Taking into account the daily reference intake levels of Se and I for the adult population, 50 g of cheese from the SeI group at the end of the test met the 15% recommended dietary allowance for Se and the 90% recommended dietary allowance for I. Following the European Union regulations, we observed that fresh cheeses produced by both groups could be labeled as sources of Se (≥8.25 µg/100 g of solid food) and I (≥22.50 µg/100 g of solid food). It is important to highlight that the cheese produced by the SeI group presented a Se content of 16.4 µg/100 g, which was very close to the declaration of a high Se content (16.5 µg/100 g of solid food). In addition, a “high I content” (≥45 µg/100 g) was evident in cheeses from both groups, reaching an I value of 269.7 µg/100 g in the supplemented group.
Selenium and I supplementations did not modify the texture profile of the fresh cheeses manufactured in the trial. Only a slight decrease was observed for the adhesiveness parameter in the SeI group. Regarding the sensory profile study, the higher overall acceptability of cheeses obtained from the control group could be related to the milder cow milk flavor assessed in the supplemented group. In contrast, Azorín et al. [
59] observed that supplementation with moderate levels of inorganic Se plus organic Se did not affect the cow milk flavor of cheeses, achieving mean overall acceptability values similar to ours.

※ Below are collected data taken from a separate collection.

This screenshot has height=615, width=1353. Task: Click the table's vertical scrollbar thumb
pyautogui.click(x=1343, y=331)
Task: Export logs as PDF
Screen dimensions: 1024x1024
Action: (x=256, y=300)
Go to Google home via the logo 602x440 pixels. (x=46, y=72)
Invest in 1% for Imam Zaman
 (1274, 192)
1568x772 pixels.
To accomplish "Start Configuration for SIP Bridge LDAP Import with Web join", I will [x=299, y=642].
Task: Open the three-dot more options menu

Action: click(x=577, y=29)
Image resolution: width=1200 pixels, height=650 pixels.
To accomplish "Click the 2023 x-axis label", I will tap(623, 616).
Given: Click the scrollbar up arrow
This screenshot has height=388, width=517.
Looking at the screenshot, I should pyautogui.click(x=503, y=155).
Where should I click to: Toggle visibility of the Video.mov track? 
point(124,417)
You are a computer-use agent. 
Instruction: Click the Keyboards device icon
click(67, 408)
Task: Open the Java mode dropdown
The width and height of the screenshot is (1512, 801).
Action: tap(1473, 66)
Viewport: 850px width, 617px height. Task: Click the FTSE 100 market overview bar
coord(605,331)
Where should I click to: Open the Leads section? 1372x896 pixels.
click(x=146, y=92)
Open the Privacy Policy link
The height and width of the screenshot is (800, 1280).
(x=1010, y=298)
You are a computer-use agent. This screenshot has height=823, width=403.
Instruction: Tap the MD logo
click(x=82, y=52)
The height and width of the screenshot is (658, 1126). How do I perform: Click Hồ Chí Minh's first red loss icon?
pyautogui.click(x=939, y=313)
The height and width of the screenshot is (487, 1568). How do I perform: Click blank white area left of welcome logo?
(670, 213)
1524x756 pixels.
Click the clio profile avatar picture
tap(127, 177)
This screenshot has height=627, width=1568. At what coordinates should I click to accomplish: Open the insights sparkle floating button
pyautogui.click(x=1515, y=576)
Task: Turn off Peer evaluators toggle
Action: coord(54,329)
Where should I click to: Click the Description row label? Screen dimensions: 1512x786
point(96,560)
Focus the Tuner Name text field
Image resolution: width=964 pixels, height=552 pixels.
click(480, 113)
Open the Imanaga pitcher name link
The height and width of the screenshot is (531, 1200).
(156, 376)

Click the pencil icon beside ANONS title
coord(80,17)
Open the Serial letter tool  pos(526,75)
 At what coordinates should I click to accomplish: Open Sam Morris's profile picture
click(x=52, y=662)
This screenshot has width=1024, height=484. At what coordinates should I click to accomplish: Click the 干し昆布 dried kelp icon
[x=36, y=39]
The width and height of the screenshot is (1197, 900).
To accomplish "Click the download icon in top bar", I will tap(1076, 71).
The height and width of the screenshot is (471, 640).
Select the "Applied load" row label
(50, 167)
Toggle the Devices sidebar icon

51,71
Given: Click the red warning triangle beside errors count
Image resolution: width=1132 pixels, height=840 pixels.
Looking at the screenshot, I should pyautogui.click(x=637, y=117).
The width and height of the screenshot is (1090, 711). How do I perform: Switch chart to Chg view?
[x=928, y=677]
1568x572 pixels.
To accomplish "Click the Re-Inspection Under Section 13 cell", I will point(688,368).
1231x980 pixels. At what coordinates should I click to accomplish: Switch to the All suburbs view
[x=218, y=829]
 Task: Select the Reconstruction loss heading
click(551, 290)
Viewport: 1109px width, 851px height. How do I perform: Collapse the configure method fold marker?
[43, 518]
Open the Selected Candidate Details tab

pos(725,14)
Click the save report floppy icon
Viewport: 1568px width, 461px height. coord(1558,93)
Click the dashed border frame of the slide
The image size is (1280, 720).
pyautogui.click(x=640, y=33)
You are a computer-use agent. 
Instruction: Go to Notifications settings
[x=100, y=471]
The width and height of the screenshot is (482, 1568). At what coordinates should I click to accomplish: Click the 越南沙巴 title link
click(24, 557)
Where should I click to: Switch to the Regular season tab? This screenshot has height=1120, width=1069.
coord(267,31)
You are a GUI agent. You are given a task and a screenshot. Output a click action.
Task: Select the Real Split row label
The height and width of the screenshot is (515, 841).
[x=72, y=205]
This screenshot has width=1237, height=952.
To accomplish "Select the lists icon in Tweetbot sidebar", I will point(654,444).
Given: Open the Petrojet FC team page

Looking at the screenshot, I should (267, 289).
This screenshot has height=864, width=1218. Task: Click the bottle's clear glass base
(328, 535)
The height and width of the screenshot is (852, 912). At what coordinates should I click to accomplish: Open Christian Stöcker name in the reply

Experimental diets did not affect the physicochemical properties of the yogurts produced. In contrast, Achanta et al. [
105] determined that the Se enrichment of yogurts could reduce the loss of whey, suggestively leading to a better water holding capacity. Similar to the study conducted with the cheese, no differences were observed in Ca, P, Cu, and Zn levels. In addition, yogurts produced by the SeI group exhibited quantitatively higher Se values, but no significant differences were observed. Csapó et al. [
106] observed higher levels of Se in their yogurts after feeding cows with Se yeast at a level of 2 mg Se/day. Moreover, significant differences were viewed for the I level, and yogurts produced from both treatments could be labeled as a “source of I” (≥22.50 µg/100 g), and a “high I content” (≥45 µg/100 g) could be specified for yogurts from the SeI group. Taking into account the daily reference intake levels of Se and I for the adult population, 50 g of yogurt from the SeI group at the end of the test would achieve the 58% recommended dietary allowance of I. It should be noted that, with the SeI diet, we obtained I levels much higher than those reported in the literature, although wide variability in the I content of dairy products has been reported [
104,
107]. Additionally, our level of I supplementation is much higher than that evaluated by other authors [
69].
It is important to evaluate the sensory properties of processed yogurts since their enrichment with some minerals can produce certain properties in the final product that make it unsuitable for human consumption. Alzate et al. [
108] experienced a metallic odor and observed a pinkish color in Se-enriched fermented milk when the Se concentrations were above 2 µg/g; however, these values were significantly higher than the maximum observed in our experiment. In our tested yogurts, the panelists determined that there were no significant differences in the parameters analyzed between the control and supplemented groups, achieving both a medium and high level of overall acceptance.